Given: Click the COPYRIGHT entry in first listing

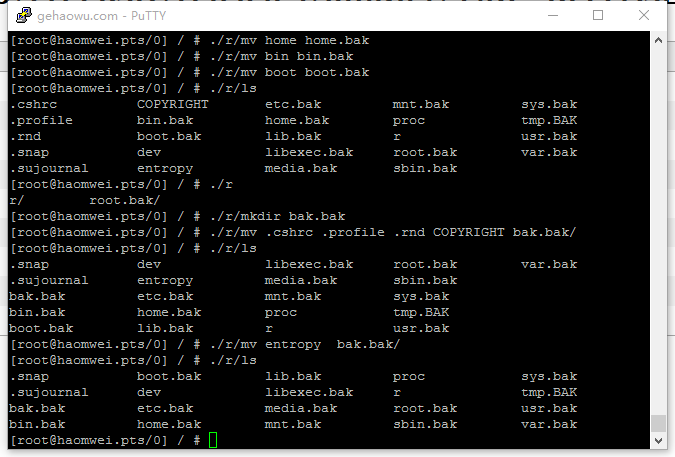Looking at the screenshot, I should coord(172,104).
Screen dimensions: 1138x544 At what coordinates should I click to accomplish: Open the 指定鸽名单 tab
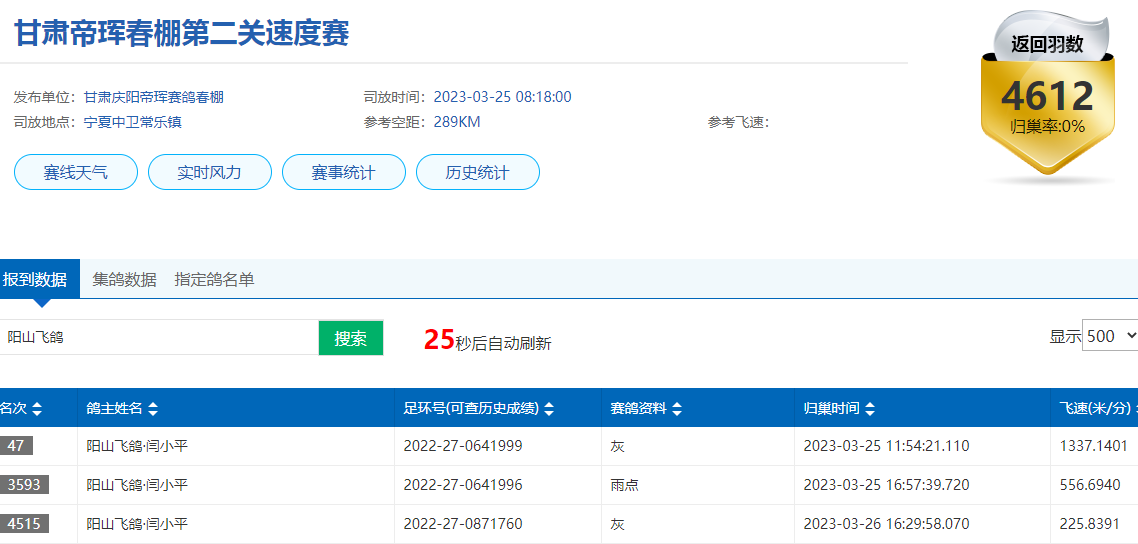pyautogui.click(x=214, y=280)
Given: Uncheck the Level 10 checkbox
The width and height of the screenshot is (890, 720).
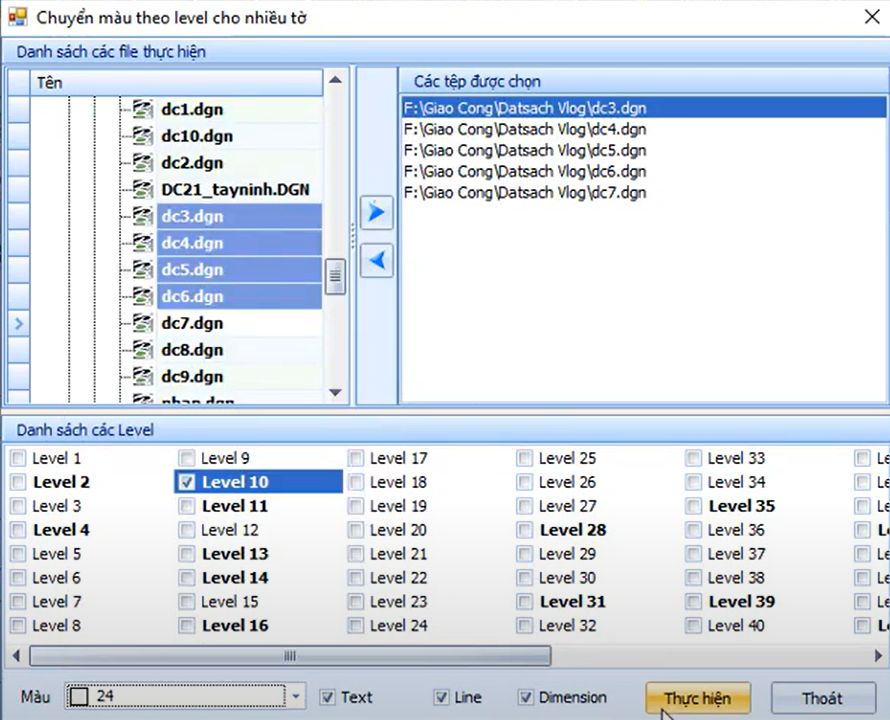Looking at the screenshot, I should 187,482.
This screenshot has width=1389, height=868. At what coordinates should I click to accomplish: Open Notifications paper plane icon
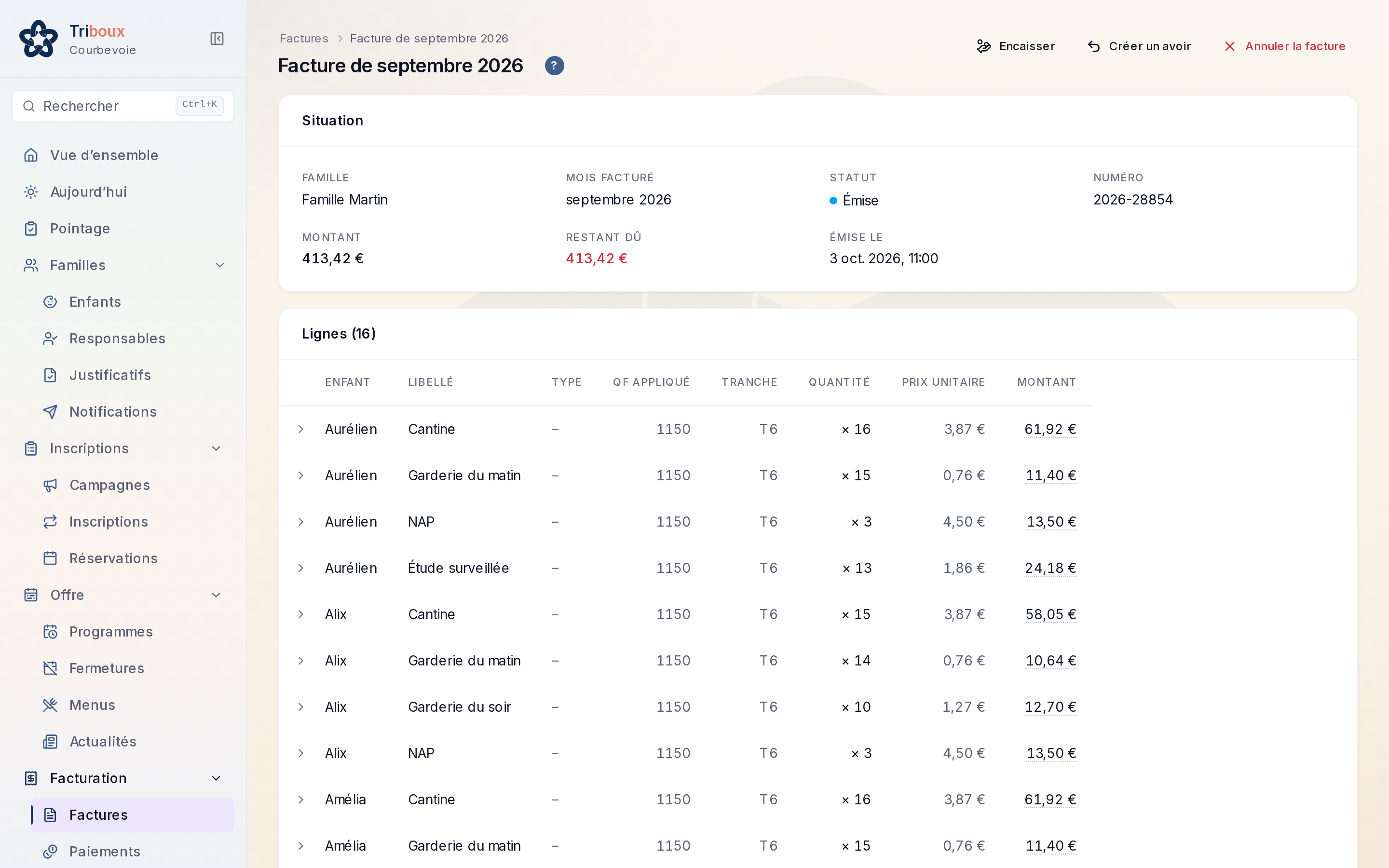click(x=51, y=412)
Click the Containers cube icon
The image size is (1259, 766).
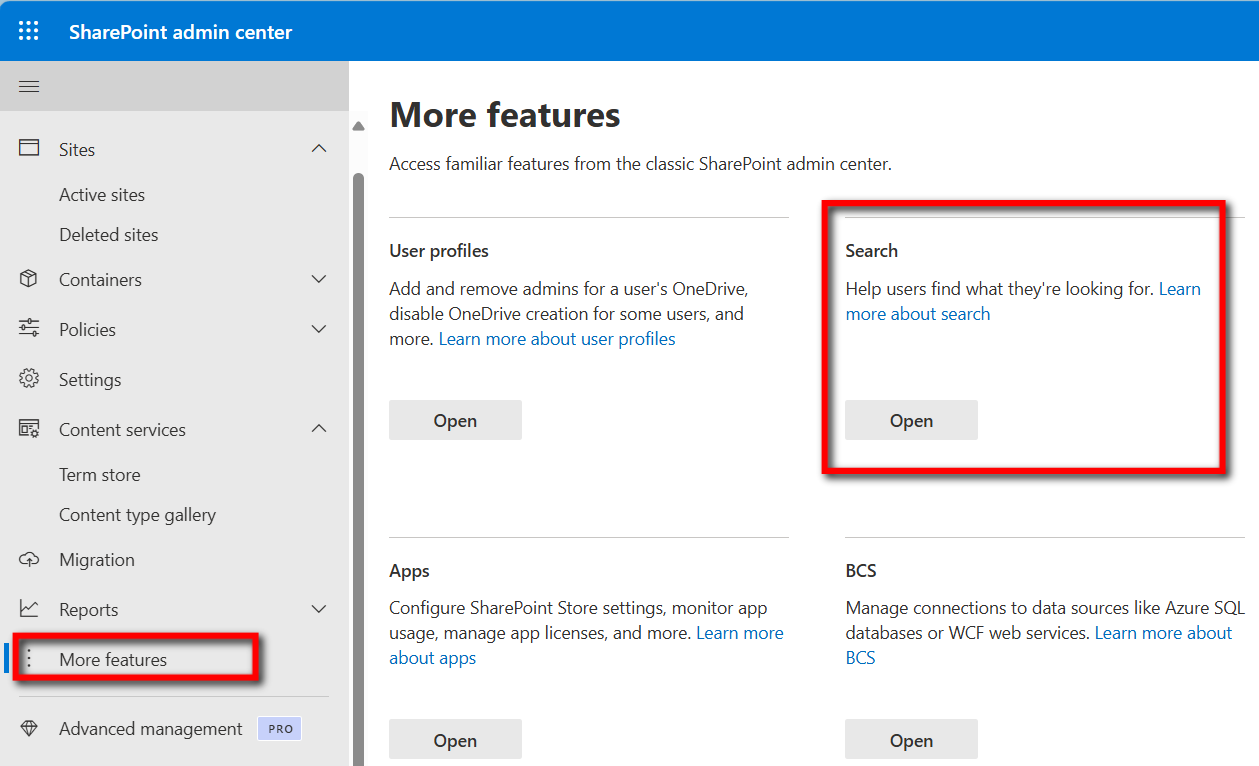coord(29,279)
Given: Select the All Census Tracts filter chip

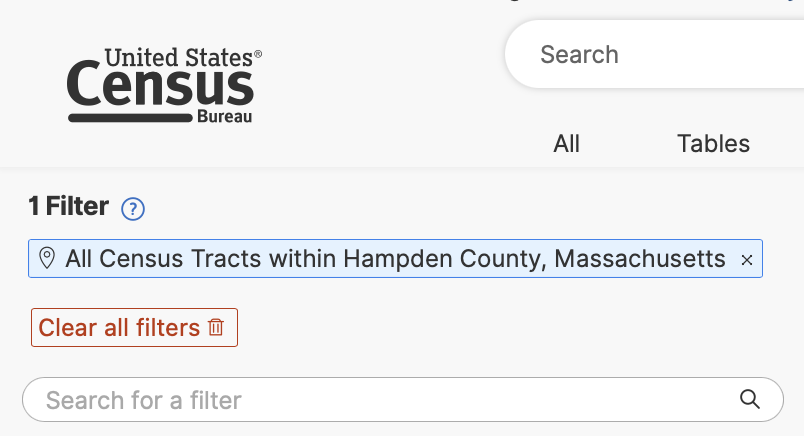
::::::::::
- Work instruction
Print the whole listing exactly, please, and keep any images out of it.

- Response to this task
Given: Click the COPYRIGHT entry in first listing

Looking at the screenshot, I should coord(172,104).
Screen dimensions: 1138x544 At what coordinates should I click to accomplish: Open the 指定鸽名单 tab
pyautogui.click(x=214, y=280)
Given: Uncheck the Level 10 checkbox
The width and height of the screenshot is (890, 720).
Looking at the screenshot, I should 187,482.
This screenshot has width=1389, height=868. At what coordinates should I click to accomplish: Open Notifications paper plane icon
click(x=51, y=412)
Click the Containers cube icon
The image size is (1259, 766).
coord(29,279)
Given: Select the All Census Tracts filter chip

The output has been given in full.